Pakistani Islamic scholar

Aqeel Turabi, also known as Allama Aqeel Turabi (1934 - 2009), was a leading Pakistani Islamic scholar and orator. He was a member of the Council of Islamic Ideology from 2000 until 2006.

== Early life ==
Turabi was born in Hyderabad state, in British India. His father Allama Rasheed Turabi was a noted religious scholar, poet, and orator.

Aqeel Turabi received his early religious education from his parents who were keen to see one of their children becoming a religious scholar.  After the partition, he moved to Karachi with his parents.

From 1952 to 1962, he received religious education in Hawza 'Ilmiyya Qom, Iran, where he studied under the personal patronage of the Grand Mujtahid Ayatullah Borujerdi. He spent more than a decade in religious seminaries in Qom and later in Najaf; during this period he acquired fluency in Persian and Arabic language. He received more than 13 Ijazahs from Iranian and Iraqi academies of: Ayatollah Mohammad Kazem Shariatmadari; Ayatollah Sheikh Abdun Nabi Iraqi; Ayatollah Imam Khomeini, Leader of the Islamic revolution in Iran; Shahab ud-Din Mar’ashi Najafi; Ayatollah Uzma Muhsin al-Hakim; Ayatollah Uzma Syed Abu al-Qasim al-Khoei; Ayatollah Sahib Zarya; Ayatollah Syed Abdullah Shirazee; Ayatollah Syed Jamal Hashmi; Ayatollah Syed Faani Ispahani; Ayatollah Muhammad Sharizi of Karbala; Ayatollah Hasan Qasmi; Ayatollah Syed Mohammad Shirazee; and Ayatollah Syed Muhammad Roohani.

In 1966, he was appointed and went to England as a representative of Grand Mujtahid Ayatollah Hakeem.

== Return to Pakistan ==

In 1970, on his father's advice, he returned to Pakistan.  After his father's demise in 1973, Turabi assumed all his religious responsibilities; he addressed Muharram majlis at Nishtar Park, Karachi for a few years, Started addressing Sham-e-Ghariba majlis, aired on Radio Pakistan, at Hussainia Sajjadia, Karachi, and continued to do so for more than 30 years. Addressed Muharram majlis at Khaliqdinna Hall, Karachi continued to do so until the late 1980s.
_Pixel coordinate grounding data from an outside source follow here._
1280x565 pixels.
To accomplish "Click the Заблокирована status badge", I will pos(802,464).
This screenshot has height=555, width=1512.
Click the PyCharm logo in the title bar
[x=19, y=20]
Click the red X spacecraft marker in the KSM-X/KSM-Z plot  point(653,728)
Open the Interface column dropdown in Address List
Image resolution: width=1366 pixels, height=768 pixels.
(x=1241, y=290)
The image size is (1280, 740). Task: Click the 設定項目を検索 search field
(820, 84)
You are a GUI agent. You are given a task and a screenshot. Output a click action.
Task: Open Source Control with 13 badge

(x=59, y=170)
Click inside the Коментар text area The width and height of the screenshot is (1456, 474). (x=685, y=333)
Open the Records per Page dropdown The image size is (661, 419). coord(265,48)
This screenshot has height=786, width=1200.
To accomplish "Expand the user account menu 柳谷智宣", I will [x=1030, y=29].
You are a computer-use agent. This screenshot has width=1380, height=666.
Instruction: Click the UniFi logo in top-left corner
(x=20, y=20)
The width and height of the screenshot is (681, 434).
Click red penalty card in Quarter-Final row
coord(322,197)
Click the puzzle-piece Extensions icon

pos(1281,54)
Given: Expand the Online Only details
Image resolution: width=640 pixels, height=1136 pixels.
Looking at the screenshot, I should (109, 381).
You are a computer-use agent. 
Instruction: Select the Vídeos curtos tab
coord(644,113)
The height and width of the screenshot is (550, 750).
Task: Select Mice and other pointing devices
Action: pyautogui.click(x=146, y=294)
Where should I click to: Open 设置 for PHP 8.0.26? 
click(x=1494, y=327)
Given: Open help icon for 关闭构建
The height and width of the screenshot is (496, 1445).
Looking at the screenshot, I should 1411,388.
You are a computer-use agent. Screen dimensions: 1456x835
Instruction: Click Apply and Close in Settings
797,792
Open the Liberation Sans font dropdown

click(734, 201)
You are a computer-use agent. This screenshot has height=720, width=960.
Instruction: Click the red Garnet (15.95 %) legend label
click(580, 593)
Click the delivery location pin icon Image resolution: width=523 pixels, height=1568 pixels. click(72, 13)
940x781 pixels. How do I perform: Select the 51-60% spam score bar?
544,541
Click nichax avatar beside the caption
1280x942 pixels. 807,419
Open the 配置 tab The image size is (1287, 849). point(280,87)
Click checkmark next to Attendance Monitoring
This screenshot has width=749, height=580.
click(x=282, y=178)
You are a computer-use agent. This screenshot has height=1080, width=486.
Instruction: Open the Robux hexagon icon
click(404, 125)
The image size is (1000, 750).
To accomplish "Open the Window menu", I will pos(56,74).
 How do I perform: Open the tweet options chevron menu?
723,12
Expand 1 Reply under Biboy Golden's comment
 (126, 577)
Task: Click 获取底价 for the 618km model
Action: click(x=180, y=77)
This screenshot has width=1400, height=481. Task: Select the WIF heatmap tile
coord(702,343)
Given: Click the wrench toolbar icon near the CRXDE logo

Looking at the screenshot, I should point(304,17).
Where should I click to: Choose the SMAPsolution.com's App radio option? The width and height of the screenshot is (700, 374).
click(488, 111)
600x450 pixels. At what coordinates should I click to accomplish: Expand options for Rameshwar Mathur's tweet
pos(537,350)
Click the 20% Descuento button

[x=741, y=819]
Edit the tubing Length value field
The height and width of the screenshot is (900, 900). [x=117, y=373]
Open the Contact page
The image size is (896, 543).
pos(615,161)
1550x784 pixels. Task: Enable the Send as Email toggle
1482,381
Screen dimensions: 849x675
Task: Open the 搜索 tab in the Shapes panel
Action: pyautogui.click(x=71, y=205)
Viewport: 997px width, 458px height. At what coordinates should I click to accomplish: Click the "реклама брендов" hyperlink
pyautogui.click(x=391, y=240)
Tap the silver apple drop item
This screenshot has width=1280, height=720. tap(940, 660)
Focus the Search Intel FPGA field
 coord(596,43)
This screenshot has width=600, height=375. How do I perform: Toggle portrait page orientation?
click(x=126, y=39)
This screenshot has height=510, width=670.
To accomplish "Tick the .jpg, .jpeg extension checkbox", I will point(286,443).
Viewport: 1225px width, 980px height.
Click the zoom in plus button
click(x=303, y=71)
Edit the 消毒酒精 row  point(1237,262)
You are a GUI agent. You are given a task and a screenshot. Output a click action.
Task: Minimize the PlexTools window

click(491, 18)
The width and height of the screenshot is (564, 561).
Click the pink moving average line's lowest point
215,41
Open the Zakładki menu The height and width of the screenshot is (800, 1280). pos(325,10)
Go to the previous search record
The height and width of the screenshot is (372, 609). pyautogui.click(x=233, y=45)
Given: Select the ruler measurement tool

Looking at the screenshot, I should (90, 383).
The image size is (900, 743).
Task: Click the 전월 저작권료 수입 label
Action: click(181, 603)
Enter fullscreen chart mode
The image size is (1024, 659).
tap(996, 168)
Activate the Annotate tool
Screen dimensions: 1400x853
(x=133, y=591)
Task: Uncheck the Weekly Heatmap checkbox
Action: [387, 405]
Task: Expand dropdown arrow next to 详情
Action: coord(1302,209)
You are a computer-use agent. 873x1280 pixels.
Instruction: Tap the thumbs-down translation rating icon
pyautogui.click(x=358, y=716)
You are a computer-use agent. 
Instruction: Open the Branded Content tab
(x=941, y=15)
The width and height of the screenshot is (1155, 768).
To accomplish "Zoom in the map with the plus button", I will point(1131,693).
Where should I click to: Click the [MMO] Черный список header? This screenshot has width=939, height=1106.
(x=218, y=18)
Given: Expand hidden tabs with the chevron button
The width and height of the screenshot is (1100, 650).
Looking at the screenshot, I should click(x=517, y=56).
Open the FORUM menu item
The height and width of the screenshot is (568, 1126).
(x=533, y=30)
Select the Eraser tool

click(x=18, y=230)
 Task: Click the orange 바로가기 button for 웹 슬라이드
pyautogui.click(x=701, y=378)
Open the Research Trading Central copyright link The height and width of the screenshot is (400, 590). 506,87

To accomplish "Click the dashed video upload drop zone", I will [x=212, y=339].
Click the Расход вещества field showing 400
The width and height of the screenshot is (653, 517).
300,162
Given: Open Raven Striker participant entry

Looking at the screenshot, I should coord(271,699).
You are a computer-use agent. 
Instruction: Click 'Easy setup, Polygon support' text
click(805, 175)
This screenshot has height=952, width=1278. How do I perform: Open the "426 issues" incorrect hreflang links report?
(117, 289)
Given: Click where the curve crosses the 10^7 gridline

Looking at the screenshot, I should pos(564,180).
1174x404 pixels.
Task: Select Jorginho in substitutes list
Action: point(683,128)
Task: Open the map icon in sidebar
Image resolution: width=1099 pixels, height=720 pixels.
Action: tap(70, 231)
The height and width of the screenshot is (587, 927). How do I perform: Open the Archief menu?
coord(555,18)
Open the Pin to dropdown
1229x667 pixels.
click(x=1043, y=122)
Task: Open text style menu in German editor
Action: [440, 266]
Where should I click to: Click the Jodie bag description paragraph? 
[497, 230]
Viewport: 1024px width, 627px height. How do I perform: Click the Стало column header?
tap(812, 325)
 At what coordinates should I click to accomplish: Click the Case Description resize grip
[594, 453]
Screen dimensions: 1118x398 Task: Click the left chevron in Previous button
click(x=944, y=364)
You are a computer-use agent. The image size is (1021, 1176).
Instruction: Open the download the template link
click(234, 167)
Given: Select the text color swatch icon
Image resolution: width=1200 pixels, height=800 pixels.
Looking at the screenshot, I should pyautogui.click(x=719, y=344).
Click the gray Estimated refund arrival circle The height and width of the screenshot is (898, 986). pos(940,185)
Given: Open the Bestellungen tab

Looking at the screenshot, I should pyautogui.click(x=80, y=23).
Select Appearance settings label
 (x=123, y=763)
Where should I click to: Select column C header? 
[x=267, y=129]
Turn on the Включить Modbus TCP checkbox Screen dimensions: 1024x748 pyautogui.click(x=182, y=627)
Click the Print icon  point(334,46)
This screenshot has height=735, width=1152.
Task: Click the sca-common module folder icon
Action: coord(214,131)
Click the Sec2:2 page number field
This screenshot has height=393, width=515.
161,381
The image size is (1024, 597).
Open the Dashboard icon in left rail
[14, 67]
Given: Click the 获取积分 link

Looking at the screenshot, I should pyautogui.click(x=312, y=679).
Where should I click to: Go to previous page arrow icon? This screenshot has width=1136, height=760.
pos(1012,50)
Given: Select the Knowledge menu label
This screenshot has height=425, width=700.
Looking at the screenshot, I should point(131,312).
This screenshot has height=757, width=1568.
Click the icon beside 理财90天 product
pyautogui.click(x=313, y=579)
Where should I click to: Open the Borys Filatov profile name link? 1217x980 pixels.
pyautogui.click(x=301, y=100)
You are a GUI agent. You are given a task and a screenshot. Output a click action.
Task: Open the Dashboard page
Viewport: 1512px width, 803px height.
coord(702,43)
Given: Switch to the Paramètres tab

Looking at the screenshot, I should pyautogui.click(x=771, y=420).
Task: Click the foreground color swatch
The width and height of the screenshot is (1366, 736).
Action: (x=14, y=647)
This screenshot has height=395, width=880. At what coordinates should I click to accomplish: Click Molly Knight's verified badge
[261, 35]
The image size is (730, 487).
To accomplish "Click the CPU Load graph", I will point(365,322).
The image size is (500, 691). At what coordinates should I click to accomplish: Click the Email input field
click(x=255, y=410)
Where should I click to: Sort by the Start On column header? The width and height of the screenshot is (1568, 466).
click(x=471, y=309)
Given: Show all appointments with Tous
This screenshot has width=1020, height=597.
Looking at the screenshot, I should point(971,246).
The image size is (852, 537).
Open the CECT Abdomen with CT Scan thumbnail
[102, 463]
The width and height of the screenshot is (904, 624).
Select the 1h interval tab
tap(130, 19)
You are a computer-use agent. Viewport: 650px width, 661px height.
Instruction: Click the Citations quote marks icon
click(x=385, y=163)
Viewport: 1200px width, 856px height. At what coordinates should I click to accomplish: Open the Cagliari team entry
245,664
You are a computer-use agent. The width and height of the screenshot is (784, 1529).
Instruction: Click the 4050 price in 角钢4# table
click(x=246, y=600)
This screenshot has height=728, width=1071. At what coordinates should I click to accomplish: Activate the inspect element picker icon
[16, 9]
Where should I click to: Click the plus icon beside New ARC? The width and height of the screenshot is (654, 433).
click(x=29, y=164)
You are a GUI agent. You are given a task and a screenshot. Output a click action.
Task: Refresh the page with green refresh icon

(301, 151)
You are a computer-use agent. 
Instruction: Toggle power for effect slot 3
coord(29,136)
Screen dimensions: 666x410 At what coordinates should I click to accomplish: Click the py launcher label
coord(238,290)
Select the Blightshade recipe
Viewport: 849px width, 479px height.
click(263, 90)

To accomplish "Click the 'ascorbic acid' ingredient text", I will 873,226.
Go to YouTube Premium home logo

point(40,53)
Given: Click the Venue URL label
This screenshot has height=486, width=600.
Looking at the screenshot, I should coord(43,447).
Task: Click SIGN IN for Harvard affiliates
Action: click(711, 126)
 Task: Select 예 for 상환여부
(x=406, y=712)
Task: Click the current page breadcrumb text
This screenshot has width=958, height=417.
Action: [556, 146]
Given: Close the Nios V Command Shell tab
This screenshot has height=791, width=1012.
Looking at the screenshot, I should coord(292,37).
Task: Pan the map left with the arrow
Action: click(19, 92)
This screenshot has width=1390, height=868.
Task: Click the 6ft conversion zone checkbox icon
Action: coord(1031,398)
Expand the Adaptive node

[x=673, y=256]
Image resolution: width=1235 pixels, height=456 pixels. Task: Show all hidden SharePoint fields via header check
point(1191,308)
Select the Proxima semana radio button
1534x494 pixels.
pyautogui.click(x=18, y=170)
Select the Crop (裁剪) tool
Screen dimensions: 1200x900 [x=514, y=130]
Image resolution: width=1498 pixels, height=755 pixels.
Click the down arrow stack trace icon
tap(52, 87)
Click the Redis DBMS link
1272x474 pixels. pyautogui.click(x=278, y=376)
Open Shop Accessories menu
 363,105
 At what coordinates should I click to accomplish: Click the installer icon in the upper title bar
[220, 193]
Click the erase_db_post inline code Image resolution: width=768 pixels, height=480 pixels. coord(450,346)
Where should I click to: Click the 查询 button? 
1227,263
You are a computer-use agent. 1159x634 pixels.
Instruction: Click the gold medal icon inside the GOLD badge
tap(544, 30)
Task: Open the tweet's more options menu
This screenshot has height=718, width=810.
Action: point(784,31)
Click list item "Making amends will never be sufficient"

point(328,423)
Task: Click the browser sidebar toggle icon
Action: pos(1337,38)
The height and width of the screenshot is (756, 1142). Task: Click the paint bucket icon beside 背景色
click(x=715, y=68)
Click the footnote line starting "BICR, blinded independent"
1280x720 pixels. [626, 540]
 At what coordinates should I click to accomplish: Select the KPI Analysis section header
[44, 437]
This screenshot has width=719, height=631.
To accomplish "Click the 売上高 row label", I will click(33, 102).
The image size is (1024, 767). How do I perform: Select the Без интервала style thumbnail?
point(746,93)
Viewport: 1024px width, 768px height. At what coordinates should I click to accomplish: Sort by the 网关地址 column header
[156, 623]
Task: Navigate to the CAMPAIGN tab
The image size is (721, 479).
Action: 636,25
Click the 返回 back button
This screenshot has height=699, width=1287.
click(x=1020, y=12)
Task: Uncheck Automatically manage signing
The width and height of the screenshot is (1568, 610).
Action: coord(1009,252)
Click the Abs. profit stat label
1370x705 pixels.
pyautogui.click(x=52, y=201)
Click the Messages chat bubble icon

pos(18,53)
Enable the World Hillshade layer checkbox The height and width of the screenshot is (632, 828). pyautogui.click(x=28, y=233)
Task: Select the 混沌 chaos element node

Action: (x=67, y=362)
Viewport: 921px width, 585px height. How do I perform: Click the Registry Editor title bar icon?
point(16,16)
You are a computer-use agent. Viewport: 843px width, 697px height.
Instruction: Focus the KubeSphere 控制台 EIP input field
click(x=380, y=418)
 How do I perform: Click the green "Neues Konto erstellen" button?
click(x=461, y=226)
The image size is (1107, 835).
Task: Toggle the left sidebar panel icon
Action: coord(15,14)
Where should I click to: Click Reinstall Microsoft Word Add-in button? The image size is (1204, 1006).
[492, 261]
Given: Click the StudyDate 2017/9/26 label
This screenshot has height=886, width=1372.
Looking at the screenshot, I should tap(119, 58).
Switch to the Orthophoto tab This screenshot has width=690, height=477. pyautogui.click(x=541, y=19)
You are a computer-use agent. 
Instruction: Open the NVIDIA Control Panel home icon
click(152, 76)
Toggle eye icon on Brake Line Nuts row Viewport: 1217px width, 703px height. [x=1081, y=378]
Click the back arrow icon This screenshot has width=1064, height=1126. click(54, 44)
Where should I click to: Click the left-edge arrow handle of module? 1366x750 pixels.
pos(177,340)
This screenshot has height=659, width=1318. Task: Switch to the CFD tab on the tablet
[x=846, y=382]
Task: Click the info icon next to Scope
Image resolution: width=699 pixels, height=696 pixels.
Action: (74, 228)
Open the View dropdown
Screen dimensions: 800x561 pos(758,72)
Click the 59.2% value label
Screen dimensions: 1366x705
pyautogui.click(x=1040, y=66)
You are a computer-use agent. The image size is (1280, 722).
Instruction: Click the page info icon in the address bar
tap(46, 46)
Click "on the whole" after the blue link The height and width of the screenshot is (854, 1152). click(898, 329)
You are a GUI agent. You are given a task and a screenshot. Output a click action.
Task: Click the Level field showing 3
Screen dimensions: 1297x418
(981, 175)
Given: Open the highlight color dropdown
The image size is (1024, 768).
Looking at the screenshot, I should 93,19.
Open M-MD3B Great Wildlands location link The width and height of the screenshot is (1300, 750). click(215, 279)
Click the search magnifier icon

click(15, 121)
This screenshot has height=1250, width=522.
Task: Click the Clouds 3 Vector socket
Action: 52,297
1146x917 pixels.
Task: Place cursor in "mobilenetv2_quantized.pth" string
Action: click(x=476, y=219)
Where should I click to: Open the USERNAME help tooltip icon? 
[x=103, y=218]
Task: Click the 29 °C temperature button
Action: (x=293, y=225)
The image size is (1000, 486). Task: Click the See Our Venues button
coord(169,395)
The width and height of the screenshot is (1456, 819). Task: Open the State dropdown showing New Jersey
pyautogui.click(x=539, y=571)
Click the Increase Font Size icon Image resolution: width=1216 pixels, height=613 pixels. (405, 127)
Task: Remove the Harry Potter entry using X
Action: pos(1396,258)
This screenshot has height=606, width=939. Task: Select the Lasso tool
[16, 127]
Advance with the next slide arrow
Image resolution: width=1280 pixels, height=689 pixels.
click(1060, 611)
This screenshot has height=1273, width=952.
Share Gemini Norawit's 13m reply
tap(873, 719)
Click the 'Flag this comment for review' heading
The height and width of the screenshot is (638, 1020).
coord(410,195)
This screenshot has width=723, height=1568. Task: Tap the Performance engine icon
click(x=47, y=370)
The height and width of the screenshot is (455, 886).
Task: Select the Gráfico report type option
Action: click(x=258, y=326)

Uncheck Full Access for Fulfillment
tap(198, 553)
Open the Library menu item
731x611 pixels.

He visited many countries to Address Majalis and deliver lectures including in the United Kingdom, the United States, the Middle East, and several countries in Africa.

He propagated Sunni-Shia unity through majalis and presented religious teachings in the light of contemporary politics and philosophy.

He was a founding member and convener of the Imamia Council of Pakistan when it was formed on 25 February 1982 in Lahore. The organization was active for a few years to protect and highlight issues pertaining to the rights of Fiqh Jaffariya.

Turabi promoted friendly ties between the people of Pakistan and Iran. After the revolution, he visited Iran several times in various capacities. His last visit to Iran was in 2006 when he led an official delegation of the Council of Islamic Ideology to Iran and Qatar.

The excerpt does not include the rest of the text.